John Duckworth Managing Director – Jones Lang LaSalle Poland/CEE

sustainable development

For 150 years immobel has taken a long-term view of its projects. Strategically located, at the heart of human activity, immobel's buildings are also a benchmark of sustainable construction. immobel has always endeavoured to anticipate the standards of the future, where environmental conservation is concerned. The projects developed by the Group integrate the most innovative technological developments, in terms of renewable energy and design and the occupants' wellbeing, too. immobel uses the breeam label as its reference, a label that certifies buildings' energy and environmental characteristics.

Interview with Paul Muyldermans, Head of Project Management, who is responsible for sustainable construction at immobel.

More than ever before, sustainable development is essential to all of our new development projects, because of legal obligations and also because of immobel's desire to comply with the wishes of purchasers that are increasingly aware of buildings' energy performance. Is immobel still ahead of the pack on these issues?

Paul Muyldermans – Very early on we integrated this particular reality into our considerations when designing ambitious development projects in the office and residential sectors. Brussels, where we have an important presence, is a city that is in the vanguard of new environmental standards. Our Group is completely committed to this policy and tries to anticipate it.
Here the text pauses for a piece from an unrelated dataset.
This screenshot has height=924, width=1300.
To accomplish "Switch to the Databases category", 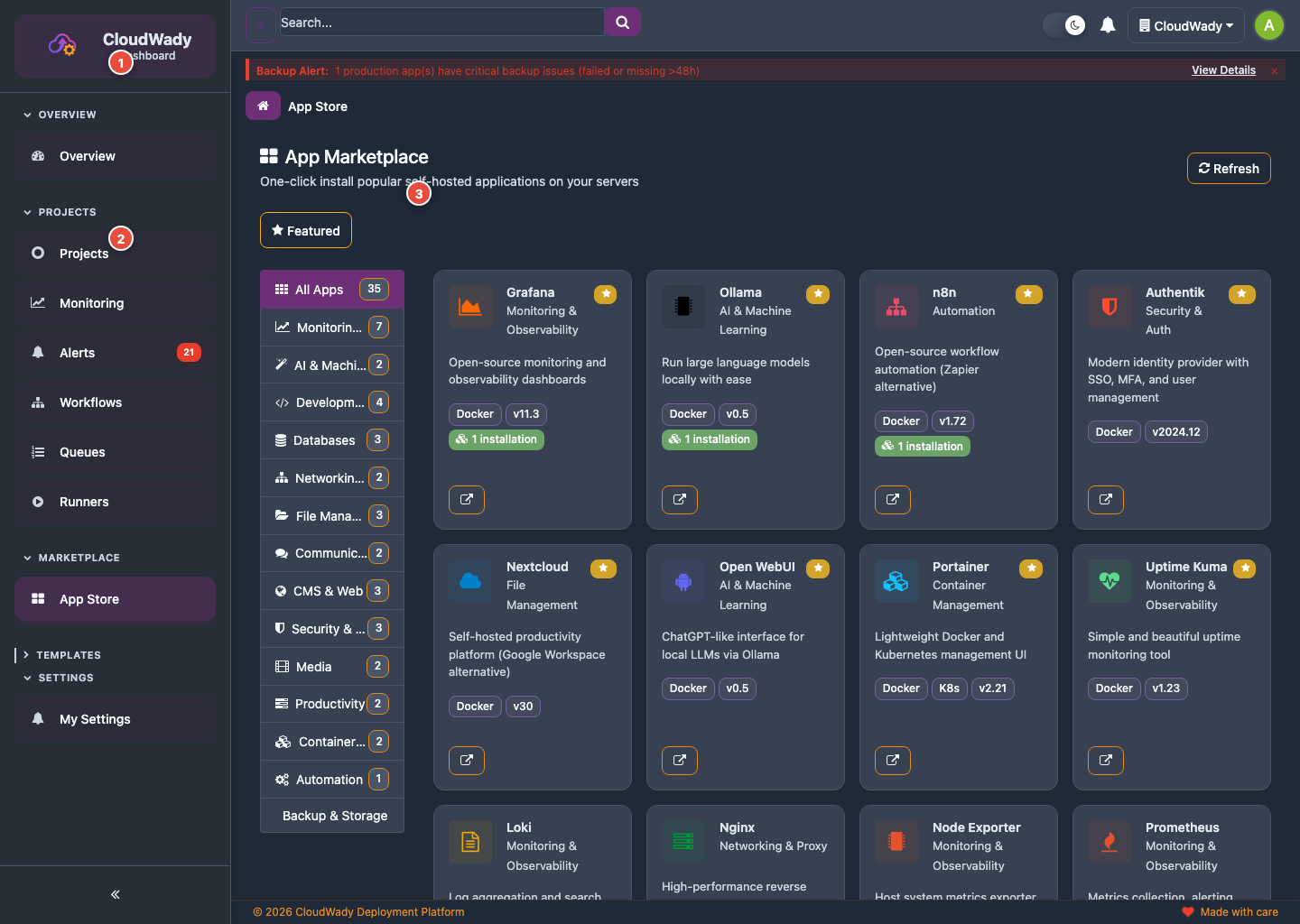I will (x=320, y=439).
We are not waiting for 2015, when all new buildings in Brussels will have to meet "passive" standards, to incorporate into our projects the whole package of industrial and organisational technologies required for sustainable building. This gives us a head start on other less avant-garde projects. It is a positive challenge that motivates the whole team.

What standards do you apply with regard to sustainable development?
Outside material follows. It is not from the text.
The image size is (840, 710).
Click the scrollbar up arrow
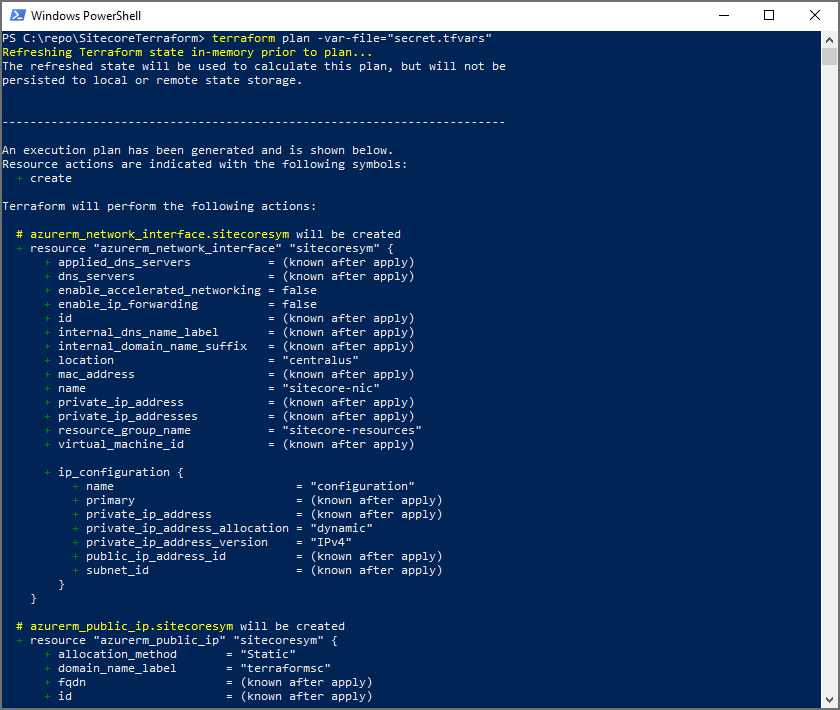point(829,40)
P.M. – We have chosen the breeam label as our basic benchmark for office projects. There is a whole checklist of benchmarking systems that we can measure each of our projects against. They concern energy, use of materials, and the comfort and wellbeing of future occupants. The Flemish Community has its own label for the evaluation of office buildings, "Waardering van kantoorgebouwen". In the residential sector the main standard is the PEB1 assessment of energy performance, following the regional legislation.
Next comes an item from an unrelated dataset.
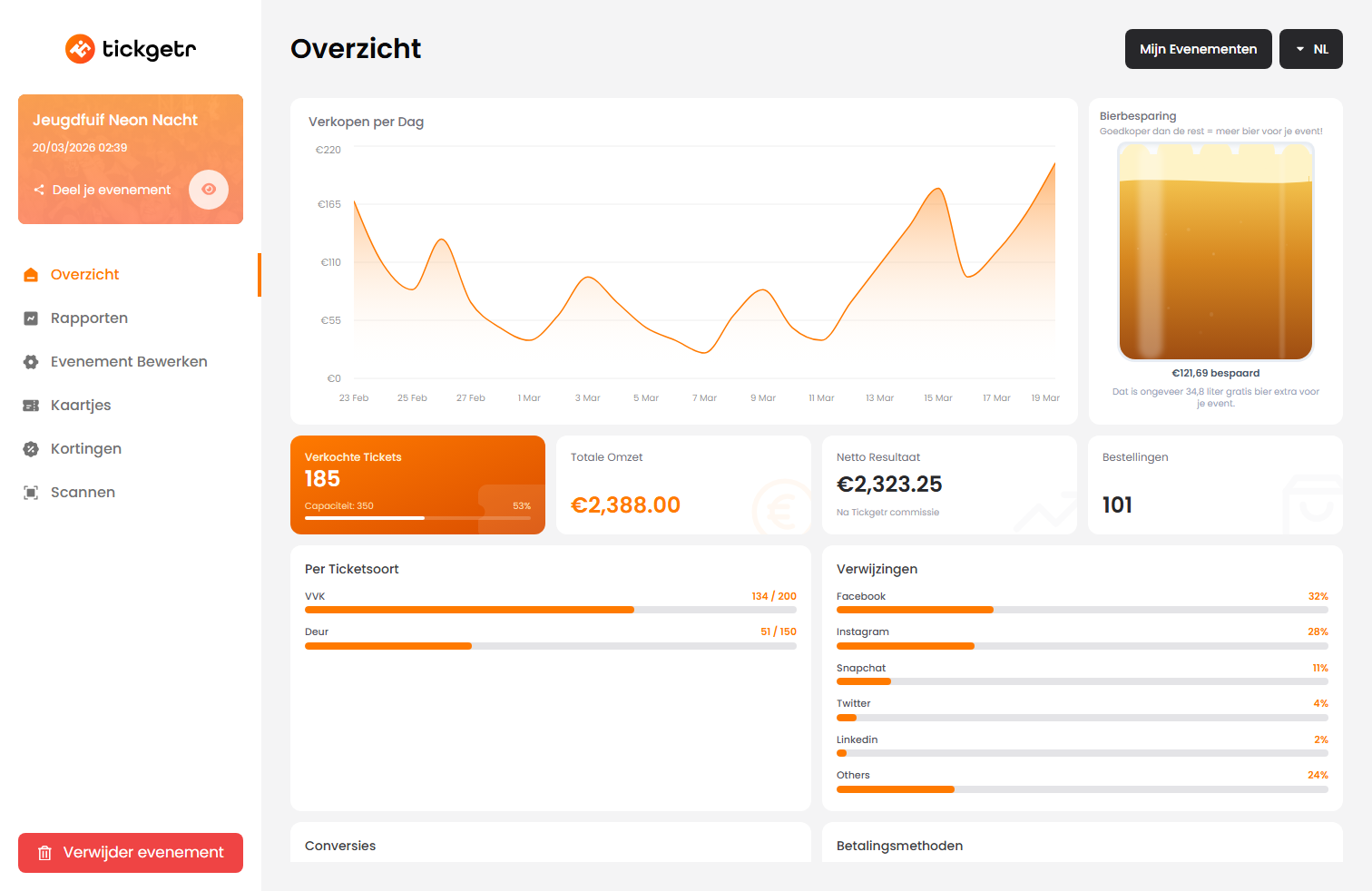
Task: Select the Kaartjes tickets icon
Action: tap(30, 405)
All that has a price tag. Is it still reasonable? Is it advantageous for the purchaser in the final analysis?

P.M. – The cost of the investment is obviously higher, but in the long term the savings in energy are considerable.

In the long run both the purchaser and the community as a whole benefit. This approach is a commitment on immobel's part to its civic responsibility regarding environmental issues.

Does buildings' energy performance sometimes take priority over functionality - the practical side of it, that is?

P.M. – Projects with the immobel signature on them, prove that the construction of new buildings that meet the latest standards, particularly as far as passive construction goes, is not incompatible with the notion of comfortable living standards for the occupants of these buildings. Quite the contrary. We are very careful to take that into account. In the office sector, for example, we do not reduce the size of the windows to meet the criteria, we improve their performance.

And what about the aesthetics? Is the decision to opt for energy performance compatible with the desire for innovation in terms of design and materials?

P.M. – Yes. Constructing a "low energy" building does not automatically mean a facade with roughcast on top of insulating materials. Depending on the project we also look for new, more sophisticated and less classic solutions - like marble, for example. For the Lindepark project, a residential complex in Tervuren, the facades are faced in natural stone. The aim is twofold: an aesthetic as well as an energy-conscious choice. These facades will perform excellently.

"I would like to congratulate IMMOBEL on the quality of the Black Pearl project, which was nominated as an 'Exemplary building' in 2012 for its energy and environmental performance. This is the way to build a Sustainable City together."

Evelyne Huytebroeck Minister of the Government of the Brussels-Capital Region, responsible for Environment, Energy and Urban Renewal

The new buildings you are constructing use increasingly sophisticated technology. When it comes to regulating these buildings' energy performance, is the end-customer equipped to take charge of the responsibility?

P.M. – breeam and other benchmarking systems have taken this problem into account. They attach particular importance to training the teams charged with the day-to-day management of the buildings. To limit any discomfort for the occupants to a minimum, immobel carries out checks during the first few seasons they are in service to make sure that the technical installations function well and are properly managed. It's called "seasonal commissioning".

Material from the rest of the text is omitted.